▸ Records:
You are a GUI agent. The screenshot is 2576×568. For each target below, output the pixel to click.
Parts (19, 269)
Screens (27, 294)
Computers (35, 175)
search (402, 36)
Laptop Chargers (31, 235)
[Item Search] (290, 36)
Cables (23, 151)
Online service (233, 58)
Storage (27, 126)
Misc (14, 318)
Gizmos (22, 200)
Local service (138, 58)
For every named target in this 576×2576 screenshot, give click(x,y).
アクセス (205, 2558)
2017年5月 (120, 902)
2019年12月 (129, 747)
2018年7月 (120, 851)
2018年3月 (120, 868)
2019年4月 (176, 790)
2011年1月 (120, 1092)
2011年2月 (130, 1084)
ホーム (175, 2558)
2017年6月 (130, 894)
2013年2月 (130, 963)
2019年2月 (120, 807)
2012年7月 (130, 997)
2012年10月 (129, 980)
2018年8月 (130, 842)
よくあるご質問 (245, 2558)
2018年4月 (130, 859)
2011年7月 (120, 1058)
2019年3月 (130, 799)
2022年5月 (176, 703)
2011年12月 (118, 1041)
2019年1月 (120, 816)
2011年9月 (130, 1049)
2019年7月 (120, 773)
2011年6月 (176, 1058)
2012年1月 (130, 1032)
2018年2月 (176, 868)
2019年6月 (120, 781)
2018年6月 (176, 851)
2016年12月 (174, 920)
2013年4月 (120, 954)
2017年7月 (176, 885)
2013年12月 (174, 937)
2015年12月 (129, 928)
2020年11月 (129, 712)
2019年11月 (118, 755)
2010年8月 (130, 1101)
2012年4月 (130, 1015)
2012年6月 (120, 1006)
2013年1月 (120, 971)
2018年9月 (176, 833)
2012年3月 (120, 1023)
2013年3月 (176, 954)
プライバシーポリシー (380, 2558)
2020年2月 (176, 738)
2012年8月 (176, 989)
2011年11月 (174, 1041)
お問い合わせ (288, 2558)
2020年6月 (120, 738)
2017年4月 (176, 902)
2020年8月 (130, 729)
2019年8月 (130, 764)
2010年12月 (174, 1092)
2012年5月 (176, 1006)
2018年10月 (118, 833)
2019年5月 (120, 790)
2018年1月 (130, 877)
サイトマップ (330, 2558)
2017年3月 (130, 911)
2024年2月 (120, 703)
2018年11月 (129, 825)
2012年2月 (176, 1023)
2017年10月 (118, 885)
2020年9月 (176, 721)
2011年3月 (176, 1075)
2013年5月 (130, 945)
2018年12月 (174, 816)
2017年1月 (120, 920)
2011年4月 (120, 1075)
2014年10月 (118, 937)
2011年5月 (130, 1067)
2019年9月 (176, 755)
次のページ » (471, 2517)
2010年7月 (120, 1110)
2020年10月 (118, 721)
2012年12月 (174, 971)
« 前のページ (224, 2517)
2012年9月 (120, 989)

▸ Task prompt:
Reproduce every line above verbatim, from the first to the last.

▸ Completed exercise:
You are a GUI agent. The screenshot is 2576×568. For each target below, output the pixel to click.
Parts (19, 269)
Screens (27, 294)
Computers (35, 175)
search (402, 36)
Laptop Chargers (31, 235)
[Item Search] (290, 36)
Cables (23, 151)
Online service (233, 58)
Storage (27, 126)
Misc (14, 318)
Gizmos (22, 200)
Local service (138, 58)
For every named target in this 576×2576 screenshot, give click(x,y).
アクセス (205, 2558)
2017年5月 (120, 902)
2019年12月 (129, 747)
2018年7月 (120, 851)
2018年3月 (120, 868)
2019年4月 (176, 790)
2011年1月 (120, 1092)
2011年2月 (130, 1084)
ホーム (175, 2558)
2017年6月 (130, 894)
2013年2月 (130, 963)
2019年2月 (120, 807)
2012年7月 (130, 997)
2012年10月 (129, 980)
2018年8月 (130, 842)
よくあるご質問 (245, 2558)
2018年4月 (130, 859)
2011年7月 (120, 1058)
2019年3月 (130, 799)
2022年5月 (176, 703)
2011年12月 (118, 1041)
2019年1月 (120, 816)
2011年9月 (130, 1049)
2019年7月 (120, 773)
2011年6月 (176, 1058)
2012年1月 (130, 1032)
2018年2月 (176, 868)
2019年6月 (120, 781)
2018年6月 (176, 851)
2016年12月 (174, 920)
2013年4月 (120, 954)
2017年7月 (176, 885)
2013年12月 (174, 937)
2015年12月 (129, 928)
2020年11月 (129, 712)
2019年11月 (118, 755)
2010年8月 (130, 1101)
2012年4月 (130, 1015)
2012年6月 (120, 1006)
2013年1月 (120, 971)
2018年9月 (176, 833)
2012年3月 (120, 1023)
2013年3月 (176, 954)
プライバシーポリシー (380, 2558)
2020年2月 (176, 738)
2012年8月 (176, 989)
2011年11月 (174, 1041)
お問い合わせ (288, 2558)
2020年6月 (120, 738)
2017年4月 (176, 902)
2020年8月 (130, 729)
2019年8月 (130, 764)
2010年12月 (174, 1092)
2012年5月 (176, 1006)
2018年10月 (118, 833)
2019年5月 (120, 790)
2018年1月 (130, 877)
サイトマップ (330, 2558)
2017年3月 (130, 911)
2024年2月 (120, 703)
2018年11月 (129, 825)
2012年2月 (176, 1023)
2017年10月 (118, 885)
2020年9月 (176, 721)
2011年3月 (176, 1075)
2013年5月 (130, 945)
2018年12月 (174, 816)
2017年1月 (120, 920)
2011年4月 (120, 1075)
2014年10月 (118, 937)
2011年5月 (130, 1067)
2019年9月 (176, 755)
次のページ » (471, 2517)
2010年7月 (120, 1110)
2020年10月 (118, 721)
2012年12月 (174, 971)
« 前のページ (224, 2517)
2012年9月 (120, 989)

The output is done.